Is setting the stall speed directly still possible?

I’ve been asked to look at an aircraft on which the clean stall speed is too
low, by a significant amount. The geometry is all correct and accurate to the
manufacturer’s information as far as I can see, my next check would be to
adjust the lift v AoA table (in previous sims this was THE primary adjustment
for stall speed, and the table is still present in the flight_model.cfg and
editable in Aircraft Editor). Testing was at sea level (okay, just a touch
above it!) and standard ISA, clear skies. I was not seeing much of a result,
if any, so I made what I would call a drastic alteration - peak was 1.39, I
lowered it to 1.09 and adjusted the entire curve by the same amount. The
aircraft’s behaviour was unaltered, stall speed identical. Questions resulting

  • Should the Lift v AoA table still work, and if not is there anything else we
    can use to directly adjust the stall speed when the correct geometry gives a
    stall speed that is incredibly wide of the mark?

Hi, Can you post a screenshot of the Cl/AoA polar graph screen from the
aircraft debug, before the change, and after the change? Thanks, Matt

I’m kind of running into the same problem. After experimenting, it seems that
setting the flaps_up_stall_speed seems to control the stall speed, even if
there is more CL available from the CL vs AOA curve.
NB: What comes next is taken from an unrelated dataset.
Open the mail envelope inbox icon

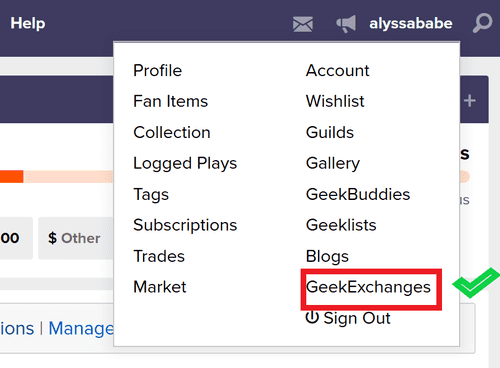(x=303, y=24)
On the other hand, if
there is not enough pitch authority, the plane will stall at a lower AOA than
stall AOA.

So after more testing, I confirm that the stall speed will the highest of: -
the reference flaps up stall speed, - the speed corresponding to stall AOA as
defined in the CL vs AOA curve - the speed at which there is no more pitch
authority (no really a stall in that case) So, to have the stall speed
corresponding to your CL vs AOA curve, you can just set the reference stall
speed to 0.

Brilliant find - thank you.

The REFERENCE SPEEDS section stall speed are not considered at all for stall
computation in the sim so I’m really surprised you see any influence of it.
It’s only used for display and AI/autopilot.
@GrimPhoenix9349 Did you witness this as
well?

Yes, by setting the two stall speeds to zero and with no other adjustments,
the stall speed went where I would expect it to with the adjusted lift v AoA
curve. This was checked by at least two other members of the team
independently. You may also have seen reference to certain aircraft suddenly
‘dancing’ in the hangar? This was the only other noticeable change, though
again it did not affect all aircraft that were adjusted to zero.

@GrimPhoenix9349 I ran some tests with the
SDK Da62 sample and didn’t notice any influence of those parameters (set to 0)
on the actual stall speed. Curves in the stall debug view are exactly the same
and the Simulated stall speed in the tracking debug panel is always 64-66 for
clean config and 60-64 with full flaps. I don’t repro the hangar bouncing
issue. If you have a package that can repro those behaviours, we’d be
interested to have a look. Regards, Sylvain

SWS-Alex Vletsas is the person to talk to, Sylvain - the product we were
looking at was the RV14. Best wishes, Paul.